The documentation of the database and a lot of query examples are in `db_documentation.md`.It also works quite well to generate new queries using Chat-Bots.
You can paste the `db_documentation.md` file and ask the bot to generate a query for a specific question or idea.## Some thoughts about the data
I downloaded my own data several times over the past few months without any issues. However, the last time I downloaded it, there was some missing data for the year 2017. For this time period, the reason_end data field consistently showed none instead of the actual reason why the song ended. If you notice anything unusual in your statistics, it might be because the Spotify data export was inaccurate, and I would recommend re-downloading your data.
The data is divided into multiple JSON files, each approximately 10.5MB in size, containing the streaming history. This JSON is comprised of a lengthy list of objects, each representing a listening log. Additionally, there's a PDF file that offers explanations for each data field in various languages.
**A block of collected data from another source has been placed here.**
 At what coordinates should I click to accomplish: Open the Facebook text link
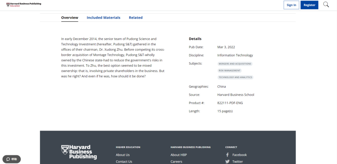pos(239,155)
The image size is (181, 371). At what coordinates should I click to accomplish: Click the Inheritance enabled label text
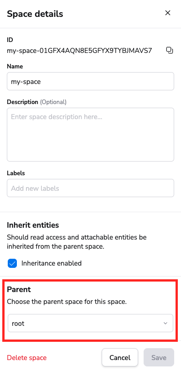[x=52, y=263]
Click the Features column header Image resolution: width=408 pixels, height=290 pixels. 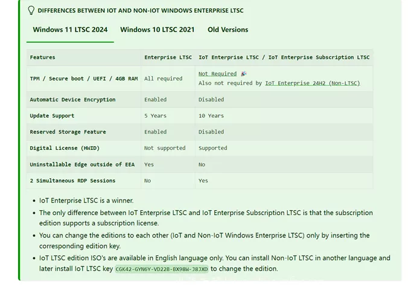point(42,57)
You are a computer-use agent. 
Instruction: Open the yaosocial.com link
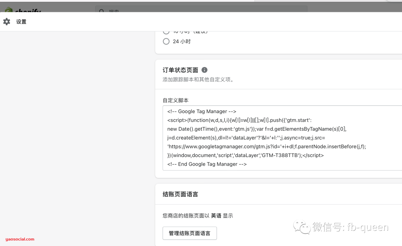[19, 239]
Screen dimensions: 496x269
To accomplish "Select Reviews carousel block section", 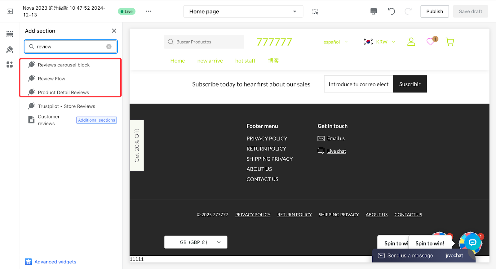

Some preprocessing is performed to work with the data more easily.
I initially used the `ts` (timestamp) as my standard time reference, but I noticed that there were instances where multiple songs were logged at the exact same time. I suspect this might have occurred due to a lack of internet connection at those moments. That's why I looked at the `offline_timestamp`. The time in this field is saved as a [Unix timestamp](https://www.unixtimestamp.com/). However, some entries in this field don't make sense (they were less than 100 and would be from the 1970s). To address this, I utilize the `offline_timestamp` if it seems plausible; otherwise, I revert to using the normal `ts` for the timestamp.
## Similar Projects
- [Awesome Spotify Stats](https://github.com/rimsiw/awesome-spotify-stats/blob/main/README.md)
- [Analyzing Spotify stream history](https://ericchiang.github.io/post/spotify/)
- [Should have been listening to Phoebe Bridgers](https://www.darrenshaw.org/blog/2023/01/05/should-have-been-listening-to-phoebe-bridgers.html)
- [Your Spotify](https://github.com/Yooooomi/your_spotify)## Contributing
Contributions to this project are welcome. Feel free to report bugs, suggest ideas or create merge requests.
## Developing
### Update the website data
[uv](https://docs.astral.sh/uv/getting-started/installation/) is used in the project to run Python.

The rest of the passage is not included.